Apesar da exploração do ferro na serra do Reboredo ser a céu aberto, ainda houve muitos trabalhadores a perder a vida em acidentes de trabalho e vítimas de silicose, a doença característica dos mineiros.
“Não assisti a nenhum acidente de trabalho, mas anos mais tarde acabaram por falecer alguns mineiros vítimas da silicose. Apesar da exploração ser a céu aberto sempre apanhavam pó do minério”, afirma Carolino Carvalho, ex- escriturário das minas.

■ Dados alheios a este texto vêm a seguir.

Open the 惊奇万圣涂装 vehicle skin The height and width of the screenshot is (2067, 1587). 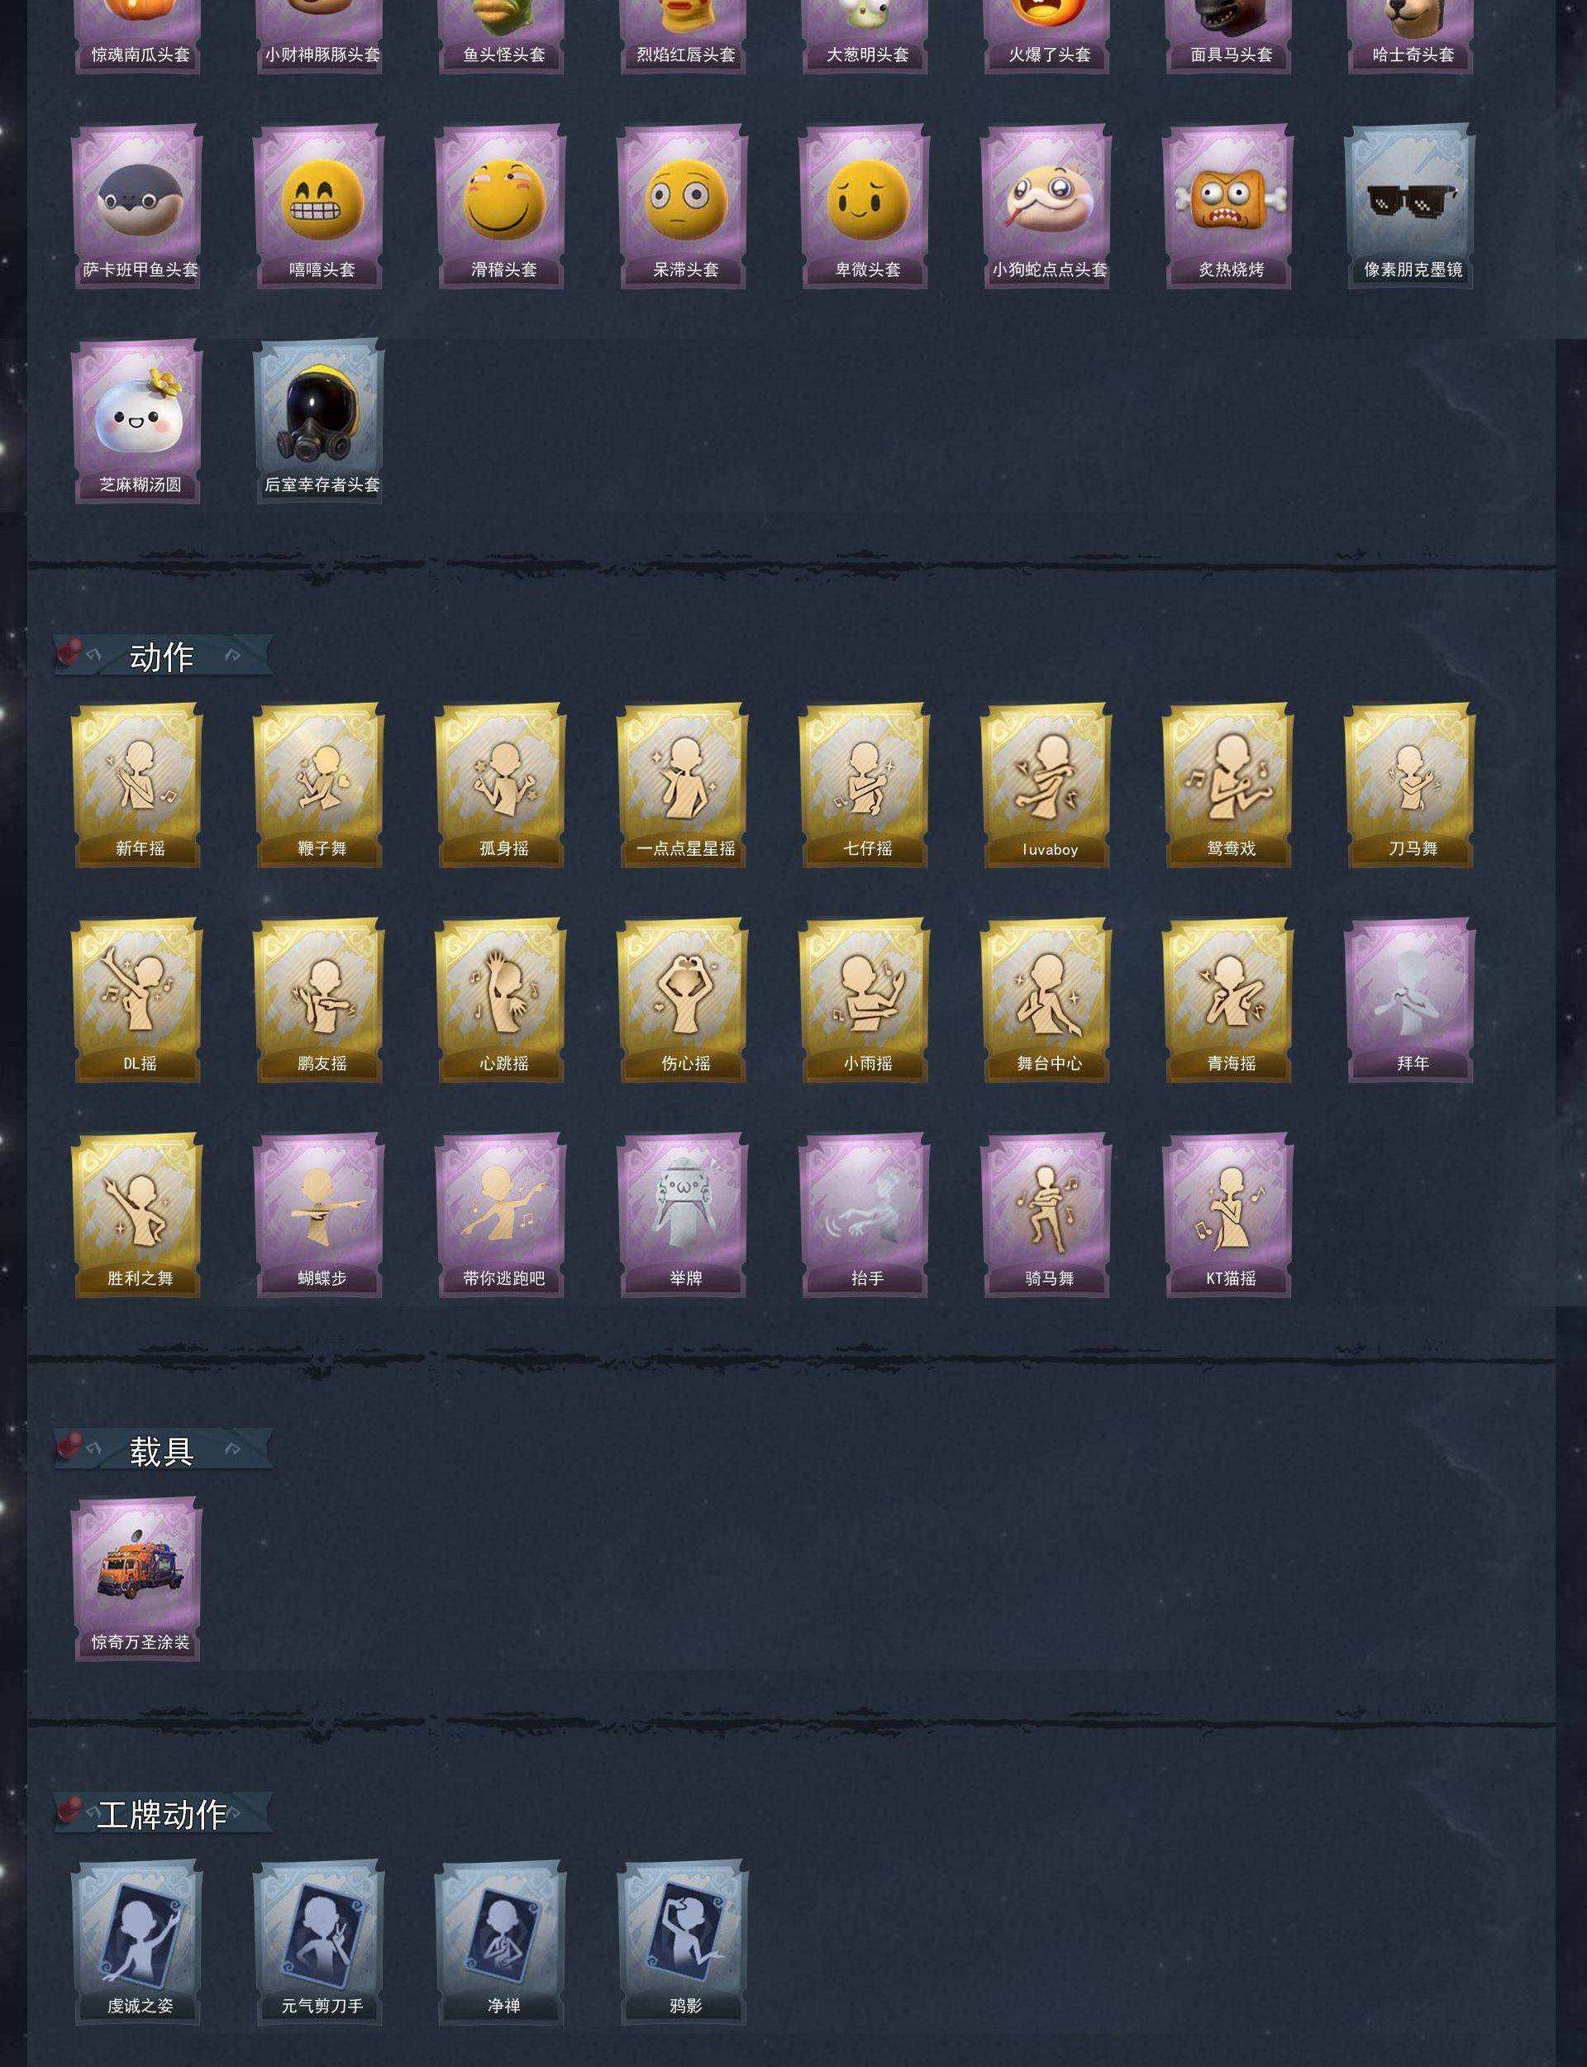137,1580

Quando a rentabilidade do minério começou a baixar no mercado internacional (década de 80), foram elaborados diversos projectos para “salvar” aquele jazigo, mas nenhum saiu do papel.
Os estudos levados a cabo no local indicavam que ainda havia muito minério para explorar, tanto na serra do Reboredo como no Cabeço da Mua, só que a baixa cotação do ferro no mercado mundial deitou tudo a perder.
Mineiros acreditam na
reactivação
“Tenho pena que a exploração mineira tenha acabado naquele local. Chegaram a ser feitos projectos para esta zona, onde constava a construção de um aeroporto e universidade, mas depois não houve dinheiro e caiu tudo por terra”, lamenta Teodorico Carriço.
O responsável do Museu do Ferro confirma a existência de projectos ambiciosos para a zona das minas, afirmando, mesmo, que houve muita gente a adquirir terrenos na zona do Carvalhal para gerarem dinheiro. No entanto, o investimento naquela zona nunca se verificou e grande parte das pessoas que tiravam os seus rendimentos das minas foram obrigados a emigrar.
Passadas mais de duas décadas do encerramento daquele jazigo, alguns ex-mineiros ainda acreditam na reactivação das minas de Moncorvo, visto que não compreendem porque é que Portugal importa este material, quando tem uma das maiores minas de ferro da Europa.